A aventura de Cobra Norato segue o padrão de unicidade ao descrever a trajetória do herói mítico: PARTIDA (SEPARAÇÃO)/ INICIAÇÃO/RETORNO. “Um dia Hei de morar nas terras do Sem-fim Vou andando caminhando caminhando Me mistura no ventre do mato mordendo raízes.” Expressa o desejo do narrador de retornar às origens, portanto, à mãe. O herói vive o momento do sonho, configurado pelo tempo “um dia”. Ao penetrar no “ventre” da floresta, ele segue por tortuosos caminhos, logo sente que “(...) o sono escorregou nas pálpebras pesadas”.
O termo “sem fim” remete para os horizontes sem fronteiras do imaginário, confirmando, dessa forma, a irrupção do inconsciente. Inspirado na experiência pessoal, o poeta tenta transmitir em seus versos o sentimento de deslumbramento e de terror que a floresta infunde no estrangeiro que adentra seus domínios. A personificação da floresta é um recurso recorrente na construção de “Cobra Norato”. Por meio desse artifício, o autor reitera o caráter mítico de sua narrativa, igualando num só nível os universos humano, animal e vegetal.

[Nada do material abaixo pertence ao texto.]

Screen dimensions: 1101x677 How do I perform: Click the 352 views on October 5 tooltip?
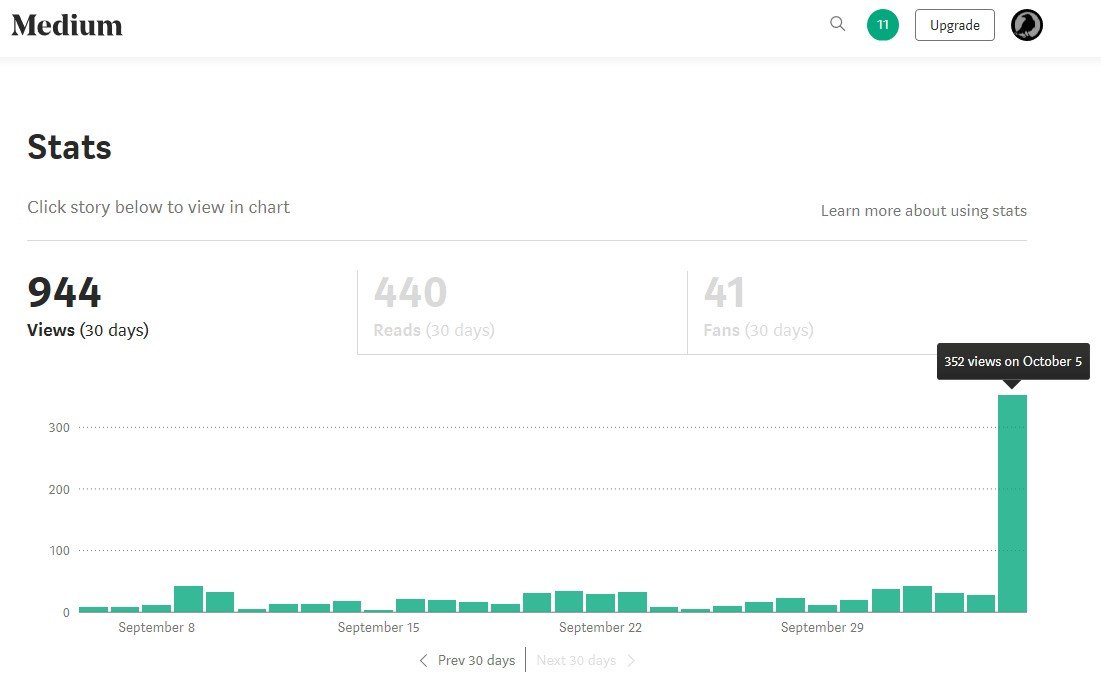coord(1012,362)
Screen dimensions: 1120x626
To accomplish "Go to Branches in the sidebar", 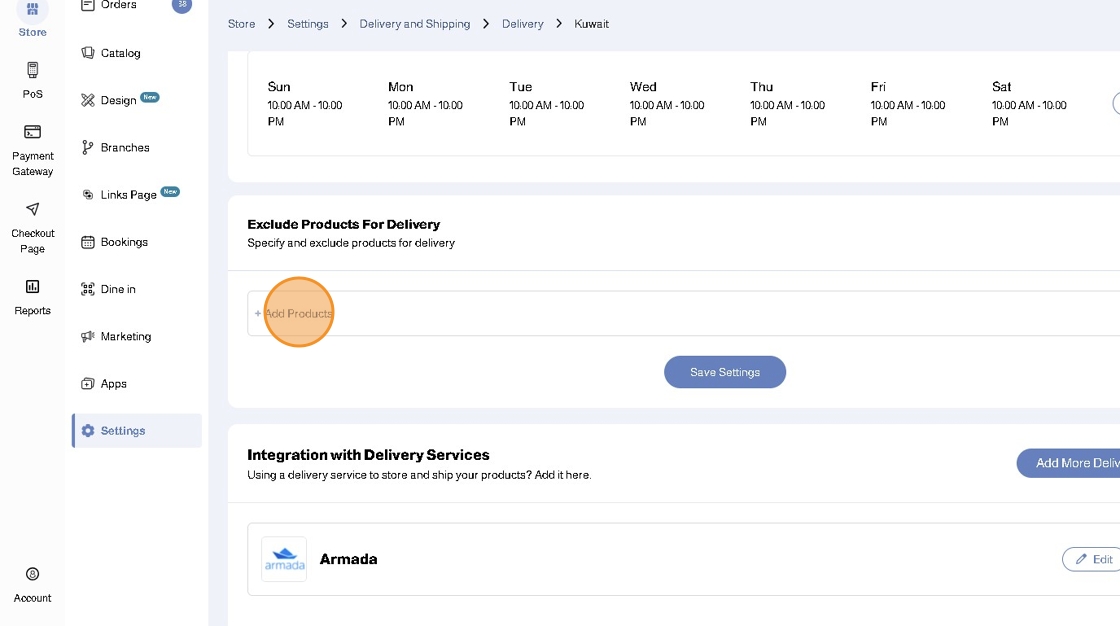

A justaposição de imagens na composição dos cenários da floresta é índice do dinamismo descritivo de “Cobra Norato”. Busca-se associar a linguagem ao ritmo da viagem, recurso que aproxima a forma e o sentido do poema. Na pororoca, o mar e o rio são elementos díspares que se enfrentam, devorando e transformando tudo em volta, o que é uma alegoria do Movimento Antropofágico. A violência extasiante da cena é apresentada numa sucessão de imagens, por meio da exploração musical dos signos em suas recorrências aliterativas. “Noite pontual Lua cheia apontou, pororoca roncou. Vem que vem vindo como uma onda inchada Rolando e embolando Com a água aos tombos.”